One of the biggest stories in the tech world this weekend was Wired reporter Mat Honan getting “hacked, hard” in his own words. It’s a pretty terrifying tale if you have anything of personal significance on your computer.Here’s what happened:
At 4:50 PM, someone got into my iCloud account, reset the password and sent the confirmation message about the reset to the trash. My password was a 7 digit alphanumeric that I didn’t use elsewhere. When I set it up, years and years ago, that seemed pretty secure at the time. But it’s not. Especially given that I’ve been using it for, well, years and years. My guess is they used brute force to get the password (see update) and then reset it to do the damage to my devices.

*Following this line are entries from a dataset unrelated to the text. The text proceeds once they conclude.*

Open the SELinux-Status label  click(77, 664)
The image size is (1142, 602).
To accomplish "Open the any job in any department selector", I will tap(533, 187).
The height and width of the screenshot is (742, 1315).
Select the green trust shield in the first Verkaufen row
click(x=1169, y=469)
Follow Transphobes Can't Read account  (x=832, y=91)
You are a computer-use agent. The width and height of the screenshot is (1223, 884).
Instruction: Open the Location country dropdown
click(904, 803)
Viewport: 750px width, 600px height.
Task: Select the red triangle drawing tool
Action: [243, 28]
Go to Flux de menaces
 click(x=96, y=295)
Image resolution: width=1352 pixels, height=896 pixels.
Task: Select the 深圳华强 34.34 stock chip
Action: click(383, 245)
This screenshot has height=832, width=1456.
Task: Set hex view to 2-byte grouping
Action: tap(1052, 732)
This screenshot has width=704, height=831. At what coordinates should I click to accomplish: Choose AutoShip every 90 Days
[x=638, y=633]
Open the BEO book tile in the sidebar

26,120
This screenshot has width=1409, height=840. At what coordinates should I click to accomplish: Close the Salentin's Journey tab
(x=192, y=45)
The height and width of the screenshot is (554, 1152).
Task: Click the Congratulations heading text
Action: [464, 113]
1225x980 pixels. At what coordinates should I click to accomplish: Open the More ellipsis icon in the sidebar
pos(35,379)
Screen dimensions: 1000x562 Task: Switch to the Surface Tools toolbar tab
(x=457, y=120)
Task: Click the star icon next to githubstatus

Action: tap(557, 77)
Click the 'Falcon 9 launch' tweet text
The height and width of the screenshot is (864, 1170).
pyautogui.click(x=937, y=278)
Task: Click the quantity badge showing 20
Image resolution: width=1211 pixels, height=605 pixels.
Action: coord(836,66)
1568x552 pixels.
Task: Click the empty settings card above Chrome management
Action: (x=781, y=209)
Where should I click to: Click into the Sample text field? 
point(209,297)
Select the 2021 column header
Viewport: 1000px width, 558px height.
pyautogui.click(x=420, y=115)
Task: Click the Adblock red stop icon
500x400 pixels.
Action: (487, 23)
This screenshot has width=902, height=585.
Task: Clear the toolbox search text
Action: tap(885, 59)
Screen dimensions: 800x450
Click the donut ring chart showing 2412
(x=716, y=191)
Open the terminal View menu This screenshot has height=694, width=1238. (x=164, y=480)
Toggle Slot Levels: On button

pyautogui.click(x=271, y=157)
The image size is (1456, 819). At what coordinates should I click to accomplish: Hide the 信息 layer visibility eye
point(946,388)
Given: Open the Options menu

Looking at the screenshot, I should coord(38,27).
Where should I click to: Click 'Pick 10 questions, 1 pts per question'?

The backup email address on my Gmail account is that same .mac email address. At 4:52 PM, they sent a Gmail password recovery email to the .mac account. Two minutes later, an email arrived notifying me that my Google Account password had changed.
At 5:00 PM, they remote wiped my iPhone
At 5:01 PM, they remote wiped my iPad
At 5:05, they remote wiped my MacBook Air.
A few minutes after that, they took over my Twitter. Because, a long time ago, I had linked my Twitter to Gizmodo’s they were then able to gain entry to that as well.
As you can see, he initially thought the hacker guessed his password. Well, it turns out that wasn’t the case.
Instead, the hacker called up Apple support and convinced it that he was Mat Honan. Because Honen is a public figure, the hacker was able to skip over some of the security questions and take over his account.
This is absolutely chilling. Apple screwed up big time, and it should explain to Honan (if it hasn’t already) how this could have happen.